The plaque was unveiled Sunday, in time for Remembrance Day, which was a challenging feat, said Niagara Historical Society president David F. Hemmings.
Researching and verifying the names of the 68 fallen soldiers from Niagara-on-the-Lake was a vast undertaking, he said.
And in that research, he said it was discovered that 15 of those soldiers were from St. Davids.
“That’s nearly a quarter of the fallen soldiers from town, which we found to be quite extraordinary,” Hemmings said.
During the war years, St. Davids had about one-tenth of the population it has today.
“When you start thinking about the number of young men that were of that age in St.
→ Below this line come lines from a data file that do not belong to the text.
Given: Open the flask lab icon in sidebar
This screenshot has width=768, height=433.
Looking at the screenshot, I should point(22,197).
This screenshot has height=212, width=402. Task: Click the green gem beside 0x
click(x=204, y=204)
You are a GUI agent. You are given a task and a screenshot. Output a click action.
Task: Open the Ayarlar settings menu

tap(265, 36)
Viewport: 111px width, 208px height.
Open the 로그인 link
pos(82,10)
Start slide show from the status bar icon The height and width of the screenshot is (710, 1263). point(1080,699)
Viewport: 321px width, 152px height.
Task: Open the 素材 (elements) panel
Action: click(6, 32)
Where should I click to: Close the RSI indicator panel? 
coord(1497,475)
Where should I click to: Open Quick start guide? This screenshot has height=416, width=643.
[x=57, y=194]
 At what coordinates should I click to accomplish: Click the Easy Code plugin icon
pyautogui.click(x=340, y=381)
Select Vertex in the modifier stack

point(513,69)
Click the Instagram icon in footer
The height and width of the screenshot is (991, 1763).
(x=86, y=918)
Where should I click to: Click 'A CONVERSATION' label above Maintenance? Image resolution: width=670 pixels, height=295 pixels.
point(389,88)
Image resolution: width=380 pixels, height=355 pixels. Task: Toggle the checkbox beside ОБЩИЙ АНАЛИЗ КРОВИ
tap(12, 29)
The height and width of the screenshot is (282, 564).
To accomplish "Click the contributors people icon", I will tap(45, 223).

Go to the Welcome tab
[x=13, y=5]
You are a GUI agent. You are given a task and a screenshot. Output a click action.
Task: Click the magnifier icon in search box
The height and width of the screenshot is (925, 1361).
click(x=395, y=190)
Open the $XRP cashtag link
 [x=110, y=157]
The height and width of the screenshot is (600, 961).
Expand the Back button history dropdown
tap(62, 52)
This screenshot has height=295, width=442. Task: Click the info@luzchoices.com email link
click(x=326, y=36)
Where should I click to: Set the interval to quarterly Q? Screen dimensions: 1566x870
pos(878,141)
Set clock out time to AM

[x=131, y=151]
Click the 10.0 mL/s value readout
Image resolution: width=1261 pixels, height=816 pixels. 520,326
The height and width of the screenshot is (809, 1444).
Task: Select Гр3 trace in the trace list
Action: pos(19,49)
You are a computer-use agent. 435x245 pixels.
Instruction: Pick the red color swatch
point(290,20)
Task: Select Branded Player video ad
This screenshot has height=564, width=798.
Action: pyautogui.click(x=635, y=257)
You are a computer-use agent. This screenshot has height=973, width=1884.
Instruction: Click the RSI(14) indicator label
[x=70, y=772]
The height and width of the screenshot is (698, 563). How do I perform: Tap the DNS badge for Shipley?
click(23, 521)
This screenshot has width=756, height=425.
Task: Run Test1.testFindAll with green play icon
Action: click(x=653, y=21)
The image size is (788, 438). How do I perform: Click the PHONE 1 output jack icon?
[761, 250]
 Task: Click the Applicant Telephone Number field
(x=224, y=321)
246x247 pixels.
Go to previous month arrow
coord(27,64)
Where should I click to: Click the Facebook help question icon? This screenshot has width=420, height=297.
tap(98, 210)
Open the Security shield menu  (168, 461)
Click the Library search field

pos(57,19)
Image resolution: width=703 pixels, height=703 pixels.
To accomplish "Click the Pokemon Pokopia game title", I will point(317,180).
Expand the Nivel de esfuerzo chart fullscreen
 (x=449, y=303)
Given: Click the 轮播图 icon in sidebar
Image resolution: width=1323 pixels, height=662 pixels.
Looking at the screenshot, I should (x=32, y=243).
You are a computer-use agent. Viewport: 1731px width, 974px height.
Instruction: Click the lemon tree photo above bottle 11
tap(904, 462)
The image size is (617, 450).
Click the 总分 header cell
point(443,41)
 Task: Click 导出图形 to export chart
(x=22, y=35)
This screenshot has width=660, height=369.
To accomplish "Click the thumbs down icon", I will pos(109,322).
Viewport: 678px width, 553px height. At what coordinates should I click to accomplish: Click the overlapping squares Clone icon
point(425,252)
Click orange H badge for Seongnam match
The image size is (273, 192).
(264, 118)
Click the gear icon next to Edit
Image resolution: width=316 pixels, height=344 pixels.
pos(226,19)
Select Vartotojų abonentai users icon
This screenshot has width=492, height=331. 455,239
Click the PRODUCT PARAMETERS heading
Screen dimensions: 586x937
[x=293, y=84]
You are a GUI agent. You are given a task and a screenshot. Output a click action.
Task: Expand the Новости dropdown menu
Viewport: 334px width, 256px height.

Davids – you’re dealing with one in a very few that were killed, or died, during these wars. That’s a very high percentage,” he said.
That is why it made sense for a plaque commemorating those names to be erected in St. Davids.
And though, initially, David Murray and his wife Elizabeth Surtees, who donated the plaque, said they wanted it placed at St. Davids Elementary School so that it could be seen and remembered by young people throughout the years, it was decided that it would stand at the St. Davids-Queenston United Church instead.
“By putting it on school property though it was unclear what may happen to the plaque sometime in the future, whereas putting it at the cemetery, it’s likely to remain ad infinitum, forever,” Hemmings said.
With help from Steve Hardaker of the church board, Hemmings said the plaque will now be seen each week by one of the largest congregations in town, as well as those driving down York Road.
“Steve thought it would be a really good idea for us to have this plaque where we now put it. He was able to work with his board to gain appropriate approvals,” Hemmings said.
The plaque was erected by the NOTL Historical Society with the support of Surtees and Murray, in collaboration of the church’s board of trustees and the Town of Niagara-on-the-Lake.